• Passage given:
IDS Bulletin Vol. 36 Nos. 3

The State and Governance: The Main Bottlenecks for Absorbing Massively Increased Aid?

Published on 1 July 2005

Massively increased aid flows will meet an ongoing reform process in Africa.

The process of governance reforms is not new – in fact it can be traced back to the 1980 Lagos Plan of Action. Recently it has been reinvigorated, as it has benefited from the parallel support of the African states and the G8 group since the Kananaskis Summit in 2002. It is characterised by the recognition that African states claim and accept the principal responsibility for their social and political transition and reform processes. This consensus has found its clearest expression in the reform of the African Union and the creation of various mechanisms such as the New Partnership for African Development’s (NEPAD) African peer review mechanism (APRM), as well as regional and sub-regional initiatives. These initiatives are in the process of being implemented, and progress is visible in many fora, but it is too early for impacts to be shown at the national level where the Millennium Development Goals (MDGs) are measured. Initiatives are also being better linked to national or regional civil society capacities that are needed to drive these reforms from below.

These initiatives as well as the Cotonou partnership of the European Union permit a more fruitful dialogue among and within African states on governance issues which in turn may help to put governance work on a more sound footing. In parallel, donors are currently pursuing joint and separate activities to strengthen the sustainability and the impact of instruments such as the Poverty Reduction Strategy Papers (PRSPs), mostly in the areas of public administration and public financial management in general and, more particularly, in supervision, control and auditing. In the policy cluster of safety and security, the first steps for common strategies and action have successfully been taken on the sub-regional level.

• Stated problem 1: Could you rewrite the records from the line with "Task: Focus the VIN column filter field" to the line with "coord(1576,15)" as a two-column CSV with the headers request and answer? Give one row per request, with each value in a single quoted field and line breaks turned into spaces.

(Entries on locating words and elements)
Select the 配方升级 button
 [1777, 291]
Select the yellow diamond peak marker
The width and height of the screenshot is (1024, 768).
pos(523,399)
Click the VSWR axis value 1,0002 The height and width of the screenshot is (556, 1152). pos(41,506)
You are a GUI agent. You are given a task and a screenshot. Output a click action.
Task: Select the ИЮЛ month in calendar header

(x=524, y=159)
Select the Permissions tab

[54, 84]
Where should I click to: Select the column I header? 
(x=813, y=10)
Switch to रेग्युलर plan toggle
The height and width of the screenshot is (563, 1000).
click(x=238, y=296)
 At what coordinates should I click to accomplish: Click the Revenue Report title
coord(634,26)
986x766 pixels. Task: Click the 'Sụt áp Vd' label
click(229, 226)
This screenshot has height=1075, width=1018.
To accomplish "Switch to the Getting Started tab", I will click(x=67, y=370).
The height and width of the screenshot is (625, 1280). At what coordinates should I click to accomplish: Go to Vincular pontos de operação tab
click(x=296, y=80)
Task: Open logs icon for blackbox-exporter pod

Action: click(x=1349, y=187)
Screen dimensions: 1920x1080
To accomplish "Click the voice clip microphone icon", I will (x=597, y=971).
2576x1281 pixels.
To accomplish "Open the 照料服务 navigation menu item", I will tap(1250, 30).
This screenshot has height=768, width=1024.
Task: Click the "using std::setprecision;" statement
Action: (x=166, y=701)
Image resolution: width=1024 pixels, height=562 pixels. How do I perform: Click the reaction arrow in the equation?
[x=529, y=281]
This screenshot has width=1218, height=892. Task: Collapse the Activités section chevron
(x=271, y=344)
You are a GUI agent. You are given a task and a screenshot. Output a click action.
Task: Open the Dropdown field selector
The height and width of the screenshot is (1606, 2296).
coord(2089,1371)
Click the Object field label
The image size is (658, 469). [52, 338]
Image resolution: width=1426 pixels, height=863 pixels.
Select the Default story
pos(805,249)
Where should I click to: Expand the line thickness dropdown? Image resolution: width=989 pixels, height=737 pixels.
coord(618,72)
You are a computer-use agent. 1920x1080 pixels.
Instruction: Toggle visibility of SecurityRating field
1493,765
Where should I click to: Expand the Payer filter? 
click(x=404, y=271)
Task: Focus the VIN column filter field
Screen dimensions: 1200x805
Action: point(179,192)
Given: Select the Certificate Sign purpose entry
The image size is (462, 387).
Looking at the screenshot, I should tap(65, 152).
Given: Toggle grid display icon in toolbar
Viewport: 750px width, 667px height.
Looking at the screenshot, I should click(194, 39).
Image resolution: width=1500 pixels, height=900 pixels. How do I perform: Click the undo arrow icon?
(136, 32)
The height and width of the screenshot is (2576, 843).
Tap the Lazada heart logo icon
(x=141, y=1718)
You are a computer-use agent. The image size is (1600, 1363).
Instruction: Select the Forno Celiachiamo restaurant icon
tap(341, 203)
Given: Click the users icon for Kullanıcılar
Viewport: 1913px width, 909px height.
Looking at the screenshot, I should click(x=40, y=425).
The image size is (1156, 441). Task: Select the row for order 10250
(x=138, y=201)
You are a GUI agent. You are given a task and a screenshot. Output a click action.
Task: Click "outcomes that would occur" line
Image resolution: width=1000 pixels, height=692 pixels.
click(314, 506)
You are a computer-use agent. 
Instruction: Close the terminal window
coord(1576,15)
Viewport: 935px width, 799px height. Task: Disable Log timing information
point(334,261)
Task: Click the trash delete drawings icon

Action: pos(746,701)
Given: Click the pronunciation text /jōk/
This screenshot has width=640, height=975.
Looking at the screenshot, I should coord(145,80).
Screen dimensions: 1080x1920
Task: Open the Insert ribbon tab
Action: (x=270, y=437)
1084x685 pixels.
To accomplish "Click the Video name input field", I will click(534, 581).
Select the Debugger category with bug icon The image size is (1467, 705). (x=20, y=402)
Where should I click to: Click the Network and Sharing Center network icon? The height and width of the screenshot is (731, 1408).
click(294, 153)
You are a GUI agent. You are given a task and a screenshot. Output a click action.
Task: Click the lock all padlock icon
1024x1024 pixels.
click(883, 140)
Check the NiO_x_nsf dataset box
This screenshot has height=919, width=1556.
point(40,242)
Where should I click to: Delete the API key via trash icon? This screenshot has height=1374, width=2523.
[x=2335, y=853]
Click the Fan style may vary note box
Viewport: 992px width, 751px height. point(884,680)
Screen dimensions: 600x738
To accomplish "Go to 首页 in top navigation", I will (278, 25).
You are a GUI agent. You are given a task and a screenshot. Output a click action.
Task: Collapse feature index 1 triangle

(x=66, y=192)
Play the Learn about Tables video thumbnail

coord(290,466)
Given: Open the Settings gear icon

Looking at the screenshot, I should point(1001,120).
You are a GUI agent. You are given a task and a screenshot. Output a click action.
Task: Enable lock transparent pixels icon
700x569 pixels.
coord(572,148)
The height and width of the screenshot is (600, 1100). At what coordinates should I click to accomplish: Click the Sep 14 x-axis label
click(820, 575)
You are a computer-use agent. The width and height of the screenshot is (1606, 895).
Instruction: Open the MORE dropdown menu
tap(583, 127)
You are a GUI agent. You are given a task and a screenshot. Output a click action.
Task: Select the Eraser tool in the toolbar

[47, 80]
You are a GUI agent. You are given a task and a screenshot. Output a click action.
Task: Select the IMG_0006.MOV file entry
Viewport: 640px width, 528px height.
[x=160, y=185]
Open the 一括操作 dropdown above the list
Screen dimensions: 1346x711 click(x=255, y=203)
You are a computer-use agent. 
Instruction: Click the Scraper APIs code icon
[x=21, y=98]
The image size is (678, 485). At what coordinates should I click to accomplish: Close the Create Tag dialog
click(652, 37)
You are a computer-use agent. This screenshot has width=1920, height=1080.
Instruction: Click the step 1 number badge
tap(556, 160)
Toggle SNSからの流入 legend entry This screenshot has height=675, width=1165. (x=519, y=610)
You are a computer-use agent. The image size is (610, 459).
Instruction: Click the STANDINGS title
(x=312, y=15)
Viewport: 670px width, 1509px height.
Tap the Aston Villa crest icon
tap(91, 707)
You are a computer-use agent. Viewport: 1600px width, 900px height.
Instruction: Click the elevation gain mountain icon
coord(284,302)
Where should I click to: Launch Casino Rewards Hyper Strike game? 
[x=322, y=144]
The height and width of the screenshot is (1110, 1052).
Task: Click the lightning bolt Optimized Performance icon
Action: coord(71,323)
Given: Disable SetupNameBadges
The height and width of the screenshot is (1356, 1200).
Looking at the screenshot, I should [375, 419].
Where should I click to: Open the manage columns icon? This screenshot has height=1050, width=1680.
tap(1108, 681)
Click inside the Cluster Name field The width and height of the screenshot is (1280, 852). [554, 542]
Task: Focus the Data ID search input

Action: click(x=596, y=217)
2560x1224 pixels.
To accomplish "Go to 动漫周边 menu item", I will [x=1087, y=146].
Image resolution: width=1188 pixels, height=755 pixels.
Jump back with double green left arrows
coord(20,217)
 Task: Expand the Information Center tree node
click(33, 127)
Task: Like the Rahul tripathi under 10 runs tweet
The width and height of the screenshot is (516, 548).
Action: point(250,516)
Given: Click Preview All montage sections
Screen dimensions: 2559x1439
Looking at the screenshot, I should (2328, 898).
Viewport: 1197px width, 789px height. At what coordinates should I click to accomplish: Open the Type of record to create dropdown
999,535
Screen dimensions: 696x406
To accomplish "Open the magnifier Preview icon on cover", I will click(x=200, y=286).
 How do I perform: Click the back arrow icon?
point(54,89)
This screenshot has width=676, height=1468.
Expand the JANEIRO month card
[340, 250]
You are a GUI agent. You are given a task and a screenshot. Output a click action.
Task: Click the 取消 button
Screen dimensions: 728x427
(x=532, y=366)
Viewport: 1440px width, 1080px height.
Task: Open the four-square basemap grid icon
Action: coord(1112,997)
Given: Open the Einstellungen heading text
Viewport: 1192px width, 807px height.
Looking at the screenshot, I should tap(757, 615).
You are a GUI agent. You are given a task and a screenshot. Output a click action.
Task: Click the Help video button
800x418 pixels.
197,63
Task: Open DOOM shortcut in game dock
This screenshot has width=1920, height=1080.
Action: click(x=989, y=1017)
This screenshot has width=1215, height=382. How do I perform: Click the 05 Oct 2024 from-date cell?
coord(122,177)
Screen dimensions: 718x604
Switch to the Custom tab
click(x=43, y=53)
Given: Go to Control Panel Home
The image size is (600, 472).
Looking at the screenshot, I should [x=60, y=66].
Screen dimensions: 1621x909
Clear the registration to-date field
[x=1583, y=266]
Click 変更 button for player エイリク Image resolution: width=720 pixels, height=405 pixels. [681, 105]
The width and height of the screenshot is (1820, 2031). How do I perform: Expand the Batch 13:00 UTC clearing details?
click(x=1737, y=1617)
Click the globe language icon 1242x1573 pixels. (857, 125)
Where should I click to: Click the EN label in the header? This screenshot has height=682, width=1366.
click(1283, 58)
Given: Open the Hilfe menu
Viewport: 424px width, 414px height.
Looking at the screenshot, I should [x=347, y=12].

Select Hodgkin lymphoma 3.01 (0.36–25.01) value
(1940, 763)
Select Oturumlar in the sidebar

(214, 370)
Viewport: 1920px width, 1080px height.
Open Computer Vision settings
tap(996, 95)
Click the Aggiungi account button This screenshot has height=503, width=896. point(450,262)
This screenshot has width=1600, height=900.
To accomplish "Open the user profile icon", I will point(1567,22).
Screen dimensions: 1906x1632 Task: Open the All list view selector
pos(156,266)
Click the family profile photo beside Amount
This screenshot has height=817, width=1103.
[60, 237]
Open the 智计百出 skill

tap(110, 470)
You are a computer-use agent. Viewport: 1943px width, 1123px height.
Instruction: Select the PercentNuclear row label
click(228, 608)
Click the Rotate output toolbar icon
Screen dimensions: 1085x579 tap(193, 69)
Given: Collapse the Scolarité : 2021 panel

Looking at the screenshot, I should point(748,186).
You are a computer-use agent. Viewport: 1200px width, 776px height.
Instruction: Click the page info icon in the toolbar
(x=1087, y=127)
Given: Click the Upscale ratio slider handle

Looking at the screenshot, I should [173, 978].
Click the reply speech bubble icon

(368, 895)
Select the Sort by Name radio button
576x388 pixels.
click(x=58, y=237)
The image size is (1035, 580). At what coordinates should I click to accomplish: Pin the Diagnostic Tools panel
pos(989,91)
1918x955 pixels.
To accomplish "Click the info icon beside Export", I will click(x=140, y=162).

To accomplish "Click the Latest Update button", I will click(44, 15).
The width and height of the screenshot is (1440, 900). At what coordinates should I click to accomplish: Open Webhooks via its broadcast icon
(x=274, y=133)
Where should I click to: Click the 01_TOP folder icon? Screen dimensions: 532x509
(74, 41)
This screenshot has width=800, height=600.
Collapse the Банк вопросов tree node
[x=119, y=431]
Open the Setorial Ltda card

• Stated problem 2: Would you copy the passage on African governance reform word for word, from "These initiatives as" to "the sub-regional level."?

• Correct response 1:
request,answer
"Task: Focus the VIN column filter field Screen dimensions: 1200x805","Action: point(179,192)"
"Given: Select the Certificate Sign purpose entry The image size is (462, 387).","Looking at the screenshot, I should tap(65, 152)."
"Given: Toggle grid display icon in toolbar Viewport: 750px width, 667px height.","Looking at the screenshot, I should click(194, 39)."
"Image resolution: width=1500 pixels, height=900 pixels. How do I perform: Click the undo arrow icon?","(136, 32)"
"The height and width of the screenshot is (2576, 843). Tap the Lazada heart logo icon","(x=141, y=1718)"
"You are a computer-use agent. The image size is (1600, 1363). Instruction: Select the Forno Celiachiamo restaurant icon","tap(341, 203)"
"Given: Click the users icon for Kullanıcılar Viewport: 1913px width, 909px height.","Looking at the screenshot, I should click(x=40, y=425)."
"The image size is (1156, 441). Task: Select the row for order 10250","(x=138, y=201)"
"You are a GUI agent. You are given a task and a screenshot. Output a click action. Task: Click ""outcomes that would occur"" line Image resolution: width=1000 pixels, height=692 pixels.","click(314, 506)"
"You are a computer-use agent. Instruction: Close the terminal window","coord(1576,15)"

• Correct response 2:
These initiatives as well as the Cotonou partnership of the European Union permit a more fruitful dialogue among and within African states on governance issues which in turn may help to put governance work on a more sound footing. In parallel, donors are currently pursuing joint and separate activities to strengthen the sustainability and the impact of instruments such as the Poverty Reduction Strategy Papers (PRSPs), mostly in the areas of public administration and public financial management in general and, more particularly, in supervision, control and auditing. In the policy cluster of safety and security, the first steps for common strategies and action have successfully been taken on the sub-regional level.